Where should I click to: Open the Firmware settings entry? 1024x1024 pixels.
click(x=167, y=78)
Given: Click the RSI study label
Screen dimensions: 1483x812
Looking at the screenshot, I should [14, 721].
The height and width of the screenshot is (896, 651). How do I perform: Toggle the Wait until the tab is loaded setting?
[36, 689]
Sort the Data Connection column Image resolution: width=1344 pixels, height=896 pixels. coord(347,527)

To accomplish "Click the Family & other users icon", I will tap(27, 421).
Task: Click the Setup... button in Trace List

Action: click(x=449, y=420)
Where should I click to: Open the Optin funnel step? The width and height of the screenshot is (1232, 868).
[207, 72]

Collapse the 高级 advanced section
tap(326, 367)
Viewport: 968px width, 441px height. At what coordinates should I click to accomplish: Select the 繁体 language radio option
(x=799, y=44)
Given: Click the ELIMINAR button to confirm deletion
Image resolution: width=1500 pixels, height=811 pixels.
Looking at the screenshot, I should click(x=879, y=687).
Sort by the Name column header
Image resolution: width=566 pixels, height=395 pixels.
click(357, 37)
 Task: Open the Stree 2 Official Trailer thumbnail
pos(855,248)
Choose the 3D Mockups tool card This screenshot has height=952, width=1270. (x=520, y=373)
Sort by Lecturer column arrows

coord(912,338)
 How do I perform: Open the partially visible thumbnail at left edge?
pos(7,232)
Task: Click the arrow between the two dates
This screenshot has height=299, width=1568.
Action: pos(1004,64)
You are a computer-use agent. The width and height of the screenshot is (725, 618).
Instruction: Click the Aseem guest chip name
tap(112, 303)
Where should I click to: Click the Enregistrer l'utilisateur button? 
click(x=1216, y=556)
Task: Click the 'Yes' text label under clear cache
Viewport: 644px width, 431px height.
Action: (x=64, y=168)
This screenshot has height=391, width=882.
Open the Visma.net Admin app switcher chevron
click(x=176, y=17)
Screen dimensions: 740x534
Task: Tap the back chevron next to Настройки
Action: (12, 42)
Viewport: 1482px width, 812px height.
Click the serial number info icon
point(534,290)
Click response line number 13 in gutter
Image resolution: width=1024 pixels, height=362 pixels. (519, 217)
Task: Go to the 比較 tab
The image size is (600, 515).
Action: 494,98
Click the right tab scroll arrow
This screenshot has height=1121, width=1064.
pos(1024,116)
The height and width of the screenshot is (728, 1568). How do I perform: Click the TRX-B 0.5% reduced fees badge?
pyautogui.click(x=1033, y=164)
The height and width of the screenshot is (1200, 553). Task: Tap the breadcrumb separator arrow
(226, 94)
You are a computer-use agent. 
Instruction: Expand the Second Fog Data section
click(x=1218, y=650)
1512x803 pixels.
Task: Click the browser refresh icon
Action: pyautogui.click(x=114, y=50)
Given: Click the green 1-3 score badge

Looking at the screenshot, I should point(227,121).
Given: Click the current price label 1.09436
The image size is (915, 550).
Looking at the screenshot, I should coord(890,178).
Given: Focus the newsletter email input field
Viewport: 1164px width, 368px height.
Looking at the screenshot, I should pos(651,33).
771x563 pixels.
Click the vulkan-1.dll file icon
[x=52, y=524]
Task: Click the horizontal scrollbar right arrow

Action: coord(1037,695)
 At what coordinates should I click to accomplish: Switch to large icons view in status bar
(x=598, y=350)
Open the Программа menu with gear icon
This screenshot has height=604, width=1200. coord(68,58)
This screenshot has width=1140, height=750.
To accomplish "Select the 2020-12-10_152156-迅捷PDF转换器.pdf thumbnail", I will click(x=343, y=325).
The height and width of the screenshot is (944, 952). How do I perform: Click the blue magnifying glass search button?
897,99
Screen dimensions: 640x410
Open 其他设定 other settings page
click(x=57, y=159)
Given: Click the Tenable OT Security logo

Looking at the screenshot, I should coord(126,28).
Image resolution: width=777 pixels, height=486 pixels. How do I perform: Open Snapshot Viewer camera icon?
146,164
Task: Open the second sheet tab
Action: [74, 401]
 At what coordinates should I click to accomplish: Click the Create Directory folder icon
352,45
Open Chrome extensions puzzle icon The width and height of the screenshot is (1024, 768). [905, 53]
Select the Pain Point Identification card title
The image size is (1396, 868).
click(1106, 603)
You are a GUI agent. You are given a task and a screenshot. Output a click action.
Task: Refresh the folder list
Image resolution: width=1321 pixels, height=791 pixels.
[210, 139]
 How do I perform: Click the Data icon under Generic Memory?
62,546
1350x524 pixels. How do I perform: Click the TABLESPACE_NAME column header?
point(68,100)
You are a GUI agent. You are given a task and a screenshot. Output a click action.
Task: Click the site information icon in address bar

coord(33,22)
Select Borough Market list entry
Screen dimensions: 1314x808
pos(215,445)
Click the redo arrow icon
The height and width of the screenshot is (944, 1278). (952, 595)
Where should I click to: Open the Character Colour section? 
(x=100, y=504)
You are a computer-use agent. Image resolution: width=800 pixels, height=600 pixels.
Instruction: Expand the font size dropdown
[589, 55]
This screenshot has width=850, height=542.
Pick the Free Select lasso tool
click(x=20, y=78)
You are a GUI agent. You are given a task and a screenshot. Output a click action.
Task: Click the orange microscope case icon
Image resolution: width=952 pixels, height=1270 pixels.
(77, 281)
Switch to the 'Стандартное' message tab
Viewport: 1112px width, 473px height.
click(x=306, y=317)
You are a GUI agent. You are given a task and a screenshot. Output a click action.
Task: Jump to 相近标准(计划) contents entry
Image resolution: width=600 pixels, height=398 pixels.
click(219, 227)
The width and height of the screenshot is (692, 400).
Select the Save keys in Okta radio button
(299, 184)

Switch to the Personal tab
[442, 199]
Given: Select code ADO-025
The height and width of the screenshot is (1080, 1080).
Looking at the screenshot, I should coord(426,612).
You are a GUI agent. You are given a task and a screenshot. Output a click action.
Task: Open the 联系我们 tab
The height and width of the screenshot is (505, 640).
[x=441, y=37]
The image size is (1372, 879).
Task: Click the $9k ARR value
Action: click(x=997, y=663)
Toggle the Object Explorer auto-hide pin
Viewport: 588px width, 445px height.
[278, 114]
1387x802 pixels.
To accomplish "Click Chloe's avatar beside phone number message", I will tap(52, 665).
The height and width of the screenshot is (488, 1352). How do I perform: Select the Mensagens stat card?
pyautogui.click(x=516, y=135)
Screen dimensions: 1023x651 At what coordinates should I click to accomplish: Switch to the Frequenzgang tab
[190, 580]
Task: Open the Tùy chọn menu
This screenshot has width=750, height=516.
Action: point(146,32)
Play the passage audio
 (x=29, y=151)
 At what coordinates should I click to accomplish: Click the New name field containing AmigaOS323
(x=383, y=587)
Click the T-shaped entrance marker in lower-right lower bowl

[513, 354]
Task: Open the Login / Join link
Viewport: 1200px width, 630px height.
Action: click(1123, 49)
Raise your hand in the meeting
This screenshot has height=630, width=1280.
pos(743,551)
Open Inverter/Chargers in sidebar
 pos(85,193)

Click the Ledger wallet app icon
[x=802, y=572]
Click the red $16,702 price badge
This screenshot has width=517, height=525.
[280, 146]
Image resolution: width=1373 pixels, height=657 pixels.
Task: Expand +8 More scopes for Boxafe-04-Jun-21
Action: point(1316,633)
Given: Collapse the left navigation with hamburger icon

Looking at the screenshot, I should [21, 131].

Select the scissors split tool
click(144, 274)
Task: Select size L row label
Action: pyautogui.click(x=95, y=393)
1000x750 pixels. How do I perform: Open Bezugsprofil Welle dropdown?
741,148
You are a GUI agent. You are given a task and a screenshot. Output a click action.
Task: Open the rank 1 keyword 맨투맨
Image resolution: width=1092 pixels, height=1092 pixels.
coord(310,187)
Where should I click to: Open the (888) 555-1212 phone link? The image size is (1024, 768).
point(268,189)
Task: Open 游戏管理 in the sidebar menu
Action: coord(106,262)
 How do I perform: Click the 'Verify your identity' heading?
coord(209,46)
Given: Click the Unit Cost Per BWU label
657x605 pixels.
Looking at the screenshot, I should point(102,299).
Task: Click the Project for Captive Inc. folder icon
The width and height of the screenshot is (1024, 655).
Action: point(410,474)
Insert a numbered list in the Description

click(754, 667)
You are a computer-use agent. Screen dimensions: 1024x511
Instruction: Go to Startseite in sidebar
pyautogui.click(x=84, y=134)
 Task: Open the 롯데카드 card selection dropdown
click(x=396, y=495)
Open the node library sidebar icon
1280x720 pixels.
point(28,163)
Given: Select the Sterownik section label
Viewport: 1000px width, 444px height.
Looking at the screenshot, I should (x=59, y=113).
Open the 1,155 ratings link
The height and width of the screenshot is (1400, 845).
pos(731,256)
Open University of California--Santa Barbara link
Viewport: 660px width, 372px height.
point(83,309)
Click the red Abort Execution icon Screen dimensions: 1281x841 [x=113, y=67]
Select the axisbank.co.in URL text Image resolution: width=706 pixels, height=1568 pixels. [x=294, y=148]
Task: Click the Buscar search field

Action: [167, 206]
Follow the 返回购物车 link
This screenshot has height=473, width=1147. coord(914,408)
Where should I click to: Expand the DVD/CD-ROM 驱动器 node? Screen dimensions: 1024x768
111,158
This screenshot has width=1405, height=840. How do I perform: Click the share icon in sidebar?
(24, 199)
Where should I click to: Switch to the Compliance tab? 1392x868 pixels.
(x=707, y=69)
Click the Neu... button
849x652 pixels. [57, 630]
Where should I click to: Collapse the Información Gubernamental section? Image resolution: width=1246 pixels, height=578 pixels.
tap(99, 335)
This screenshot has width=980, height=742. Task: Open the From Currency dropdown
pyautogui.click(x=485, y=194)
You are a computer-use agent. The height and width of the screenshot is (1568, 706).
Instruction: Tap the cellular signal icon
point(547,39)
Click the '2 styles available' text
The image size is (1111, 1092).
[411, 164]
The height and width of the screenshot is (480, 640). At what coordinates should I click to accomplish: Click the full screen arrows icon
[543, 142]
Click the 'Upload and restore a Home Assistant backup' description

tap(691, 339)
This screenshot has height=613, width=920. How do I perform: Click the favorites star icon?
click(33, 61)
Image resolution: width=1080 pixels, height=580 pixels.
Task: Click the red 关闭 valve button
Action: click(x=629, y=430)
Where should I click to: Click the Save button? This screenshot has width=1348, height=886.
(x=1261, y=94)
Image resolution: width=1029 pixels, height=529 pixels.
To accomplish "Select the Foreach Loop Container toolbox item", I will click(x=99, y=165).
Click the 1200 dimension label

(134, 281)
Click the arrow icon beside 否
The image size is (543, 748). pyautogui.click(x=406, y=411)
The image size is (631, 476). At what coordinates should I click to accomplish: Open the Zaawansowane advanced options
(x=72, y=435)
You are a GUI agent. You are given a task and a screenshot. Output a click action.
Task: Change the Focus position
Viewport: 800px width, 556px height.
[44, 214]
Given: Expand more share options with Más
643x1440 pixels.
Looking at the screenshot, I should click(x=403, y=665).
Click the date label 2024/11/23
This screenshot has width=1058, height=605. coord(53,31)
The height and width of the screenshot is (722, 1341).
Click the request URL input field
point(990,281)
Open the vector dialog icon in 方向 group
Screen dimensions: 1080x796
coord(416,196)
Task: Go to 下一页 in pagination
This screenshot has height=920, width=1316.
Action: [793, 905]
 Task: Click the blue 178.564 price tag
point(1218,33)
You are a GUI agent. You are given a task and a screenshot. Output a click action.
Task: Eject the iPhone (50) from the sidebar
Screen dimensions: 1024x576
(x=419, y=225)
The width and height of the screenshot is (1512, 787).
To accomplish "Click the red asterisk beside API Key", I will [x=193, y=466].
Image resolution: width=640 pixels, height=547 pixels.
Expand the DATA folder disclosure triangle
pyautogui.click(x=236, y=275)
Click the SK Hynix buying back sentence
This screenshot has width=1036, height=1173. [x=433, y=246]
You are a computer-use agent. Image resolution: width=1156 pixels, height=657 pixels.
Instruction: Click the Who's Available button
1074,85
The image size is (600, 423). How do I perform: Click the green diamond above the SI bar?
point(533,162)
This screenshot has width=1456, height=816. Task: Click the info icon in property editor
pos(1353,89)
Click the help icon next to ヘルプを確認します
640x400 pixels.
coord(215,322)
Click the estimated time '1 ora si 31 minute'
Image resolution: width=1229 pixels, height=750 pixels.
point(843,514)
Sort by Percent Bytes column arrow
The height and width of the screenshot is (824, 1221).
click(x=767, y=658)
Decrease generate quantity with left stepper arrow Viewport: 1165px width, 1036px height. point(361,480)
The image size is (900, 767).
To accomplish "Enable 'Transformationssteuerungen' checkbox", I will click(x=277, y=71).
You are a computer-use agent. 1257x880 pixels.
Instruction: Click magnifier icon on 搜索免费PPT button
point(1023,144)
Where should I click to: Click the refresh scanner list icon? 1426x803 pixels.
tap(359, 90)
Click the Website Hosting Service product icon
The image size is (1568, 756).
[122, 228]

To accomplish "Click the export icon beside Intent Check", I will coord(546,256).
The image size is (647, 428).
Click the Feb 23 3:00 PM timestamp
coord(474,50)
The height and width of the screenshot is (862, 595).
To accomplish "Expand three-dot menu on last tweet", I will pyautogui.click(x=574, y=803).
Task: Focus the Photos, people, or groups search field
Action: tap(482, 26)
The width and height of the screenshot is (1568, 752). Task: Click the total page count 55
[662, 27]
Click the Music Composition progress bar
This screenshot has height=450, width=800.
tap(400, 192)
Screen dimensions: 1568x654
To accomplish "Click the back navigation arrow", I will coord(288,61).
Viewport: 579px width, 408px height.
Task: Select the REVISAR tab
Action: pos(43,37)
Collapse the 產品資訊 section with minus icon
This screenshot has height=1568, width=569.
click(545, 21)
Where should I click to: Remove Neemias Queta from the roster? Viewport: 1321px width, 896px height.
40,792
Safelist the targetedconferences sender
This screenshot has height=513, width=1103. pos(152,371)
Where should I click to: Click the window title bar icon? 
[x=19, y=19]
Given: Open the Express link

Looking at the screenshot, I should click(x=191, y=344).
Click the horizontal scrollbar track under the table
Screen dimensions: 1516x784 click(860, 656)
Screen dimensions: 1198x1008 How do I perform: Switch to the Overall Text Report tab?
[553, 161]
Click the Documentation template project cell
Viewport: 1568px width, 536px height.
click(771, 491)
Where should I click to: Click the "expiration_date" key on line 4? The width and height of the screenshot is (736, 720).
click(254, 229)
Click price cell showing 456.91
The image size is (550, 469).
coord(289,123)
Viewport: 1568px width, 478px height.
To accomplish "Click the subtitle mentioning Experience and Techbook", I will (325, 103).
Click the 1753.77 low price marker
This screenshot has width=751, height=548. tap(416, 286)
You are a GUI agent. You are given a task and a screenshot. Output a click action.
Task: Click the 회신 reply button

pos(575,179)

_____

▶ WHAT IS EXPECTED
The line with "You are a computer-use agent. 1257x880" marks where to start. Transcribe from there through the final line of the records, exactly and with nothing added.

▶ ANSWER TO THIS TASK
You are a computer-use agent. 1257x880 pixels.
Instruction: Click magnifier icon on 搜索免费PPT button
point(1023,144)
Where should I click to: Click the refresh scanner list icon? 1426x803 pixels.
tap(359, 90)
Click the Website Hosting Service product icon
The image size is (1568, 756).
[122, 228]

To accomplish "Click the export icon beside Intent Check", I will coord(546,256).
The image size is (647, 428).
Click the Feb 23 3:00 PM timestamp
coord(474,50)
The height and width of the screenshot is (862, 595).
To accomplish "Expand three-dot menu on last tweet", I will pyautogui.click(x=574, y=803).
Task: Focus the Photos, people, or groups search field
Action: tap(482, 26)
The width and height of the screenshot is (1568, 752). Task: Click the total page count 55
[662, 27]
Click the Music Composition progress bar
This screenshot has height=450, width=800.
tap(400, 192)
Screen dimensions: 1568x654
To accomplish "Click the back navigation arrow", I will coord(288,61).
Viewport: 579px width, 408px height.
Task: Select the REVISAR tab
Action: pos(43,37)
Collapse the 產品資訊 section with minus icon
This screenshot has height=1568, width=569.
click(545, 21)
Where should I click to: Remove Neemias Queta from the roster? Viewport: 1321px width, 896px height.
40,792
Safelist the targetedconferences sender
This screenshot has height=513, width=1103. pos(152,371)
Where should I click to: Click the window title bar icon? 
[x=19, y=19]
Given: Open the Express link

Looking at the screenshot, I should click(x=191, y=344).
Click the horizontal scrollbar track under the table
Screen dimensions: 1516x784 click(860, 656)
Screen dimensions: 1198x1008 How do I perform: Switch to the Overall Text Report tab?
[553, 161]
Click the Documentation template project cell
Viewport: 1568px width, 536px height.
click(771, 491)
Where should I click to: Click the "expiration_date" key on line 4? The width and height of the screenshot is (736, 720).
click(254, 229)
Click price cell showing 456.91
The image size is (550, 469).
coord(289,123)
Viewport: 1568px width, 478px height.
To accomplish "Click the subtitle mentioning Experience and Techbook", I will (325, 103).
Click the 1753.77 low price marker
This screenshot has width=751, height=548. tap(416, 286)
You are a GUI agent. You are given a task and a screenshot. Output a click action.
Task: Click the 회신 reply button

pos(575,179)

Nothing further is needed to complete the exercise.